If you’re a conservative, you can guarantee that if there’s a terrorist attack or an act of violence, there is going to be a pack of leftists letting you know that it is somehow your fault.  The rise in Irish terrorism was blamed on conservatives because apparently it was Margaret Thatcher that had upset them; when the planes hit the Twin Towers on 9/11, we had academic leftists like Noam Chomsky informing us that this was actually the fault of neoconservative US foreign policy; when London was bombed on 7/7, that was because Britain had bent the knee to conservatives in America on Iraq; when Rep. Gabrielle Giffords was shot earlier this year along with other innocent civilians, this was due to “hateful rhetoric” from right-wingers such as Rush Limbaugh and Glenn Beck (despite the fact that the shooter identified himself with anti-capitalist left-wing views).

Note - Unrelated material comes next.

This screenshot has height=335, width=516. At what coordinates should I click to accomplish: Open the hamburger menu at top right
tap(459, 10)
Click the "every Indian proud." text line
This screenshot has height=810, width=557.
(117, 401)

So when it was first reported that some nutter had set off bombs and had started shooting people in Norway, I knew that conservatives would be blamed for it somehow.  To prove my points, when the first reports came in that a radical Islamic group had taken responsibility, lefty journalists started pointing towards Norway’s involvement in Afghanistan – “Shouldn’t have gotten into bed with Bush” was the implication.  It was the fault of conservatives!

And of course when it turned out it was in fact a blonde haired, blue eyed (did you ever hear a news report inform you about the colour of someone’s eyes before?) Norwegian, it was still the fault of conservatives.  However, this time it was actually partly justified; as drips of information came in, we found out that Breivik actually claimed to be a conservative, was against forced multiculturalism, opposed the appeasing of radical Islam, wasn’t a fan of the European Union and opposed his nation’s open immigration policy.

Could this be the case, could we have found this “violent conservative” that the left have been warning us about?  Whenever a conservative group gets momentum, such as the Tea Party in America, we have hysterical leftists telling us about how it’s going to provoke violence etc, despite the fact that almost all political violence belongs to either Islamists, radical leftists or plain old nutjobs.  Was this the exception that proves the rule?

In short, no.  A closer look at Breivik doesn’t fit the model of “angry conservative” that many in the media are trying to fit Breivik into.  My first suspicion that something wasn’t right was when the media told us that this guy was right-wing “just like Timothy McVeigh.”  I winced at this, because the “Timothy McVeigh = Rush Limbaugh Republican” is one I hear a lot in America.  Yet although McVeigh was a registered Republican and was against the federal government, that was about as far as it went.  His primary motives for the Oklahoma bombings were the attack on the Waco compound (which garnered more objection from the left than from the right) and his opposition to the Gulf War, in which he accused the US of hypocrisy for having WMDs and not letting Iraq have them too – a staple left-wing view of the time!  I’m not arguing that he was left wing, just that McVeigh doesn’t fit the mould made for him.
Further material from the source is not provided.